Il y a à Vienne, comme dans toutes les capitales de l’Europe, cinq représentans de cinq grandes puissances, et de plus un homme d’état d’un esprit sage et d’un immense talent, qui est le prince de Metternich. C’est de là qu’est venue la pensée de suspendre les arrangemens du sultan avec le pacha, et de les soumettre à l’approbation des puissances. La communication de ce projet a été faite, selon les voies ordinaires, aux ambassadeurs étrangers à Vienne, qui l’ont reçue ad referendum, et leurs cabinets ayant approuvé cette pensée, il était naturel que le projet de M. de Metternich, devenu une résolution des cinq puissances, fût communiqué directement de Vienne à Constantinople. Il est seulement malheureux pour nous qu’au reçu de la dépêche de Vienne, l’ambassadeur d’Autriche à Constantinople n’ait pas été dans la situation de répondre à son cabinet que, grace aux bons offices de la France, tous les arrangemens étaient déjà terminés entre le sultan et son vassal.

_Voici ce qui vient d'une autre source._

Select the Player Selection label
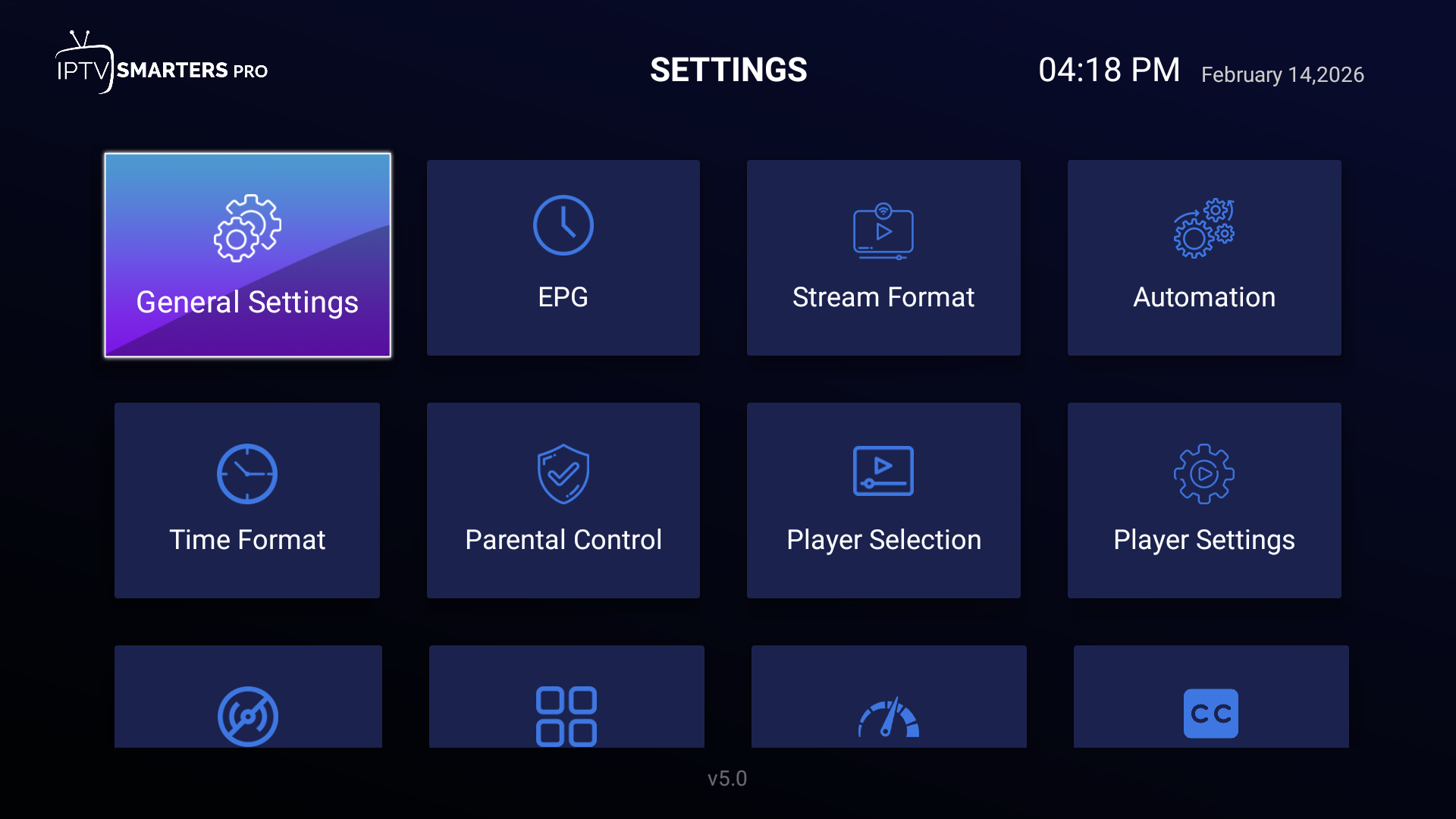(883, 541)
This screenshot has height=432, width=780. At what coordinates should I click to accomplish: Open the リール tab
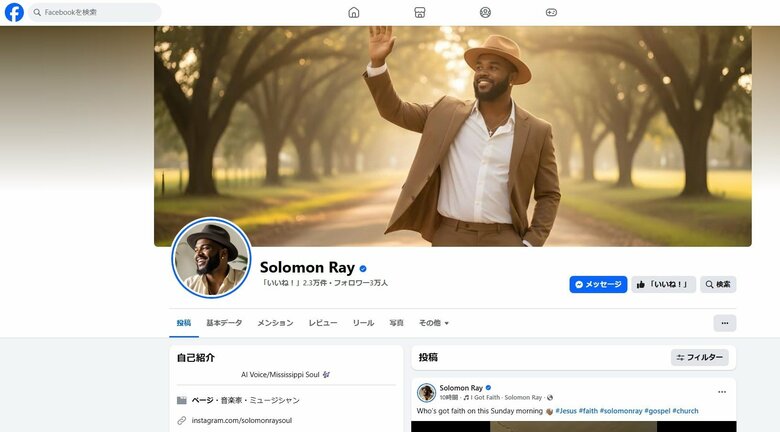363,323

Dans tout ceci, il n’a pas été question de congrès, ni même de ce qu’on appelle une conférence, les ambassadeurs des puissances n’ayant ni demandé ni reçu des pouvoirs ad hoc pour traiter séparément des affaires d’Orient, comme cela a eu lieu à Londres, quand il a été question de traiter des affaires de la Belgique. Qu’on se rassure donc, il n’y aura pas de protocoles, et l’on traitera des affaires de l’Orient à Paris, à Vienne, à Londres, à Saint-Pétersbourg, à Berlin, et même un peu à Constantinople, à la fois. La Russie avait déclaré, dès long-temps, que sa position de vicinité ne lui permettait pas de laisser soumettre, pour son compte, à un congrès la nature ou la fixation de ses rapports avec l’empire turc. C’eût donc été un grand pas vers un accord général, et déjà une concession, que l’entrée de la Russie dans un congrès. La Russie serait loin d’en être là, s’il était vrai qu’elle eût présenté une note où elle annoncerait vouloir se maintenir dans les termes du traité d’Unkiar-Skelessi, qui lui fait une position particulière. Toutefois, il paraît certain que, sur quelques points principaux, l’accord règne entre les cinq puissances, et qu’on peut prévoir le moment où une sorte de pacification aura lieu pour l’Orient.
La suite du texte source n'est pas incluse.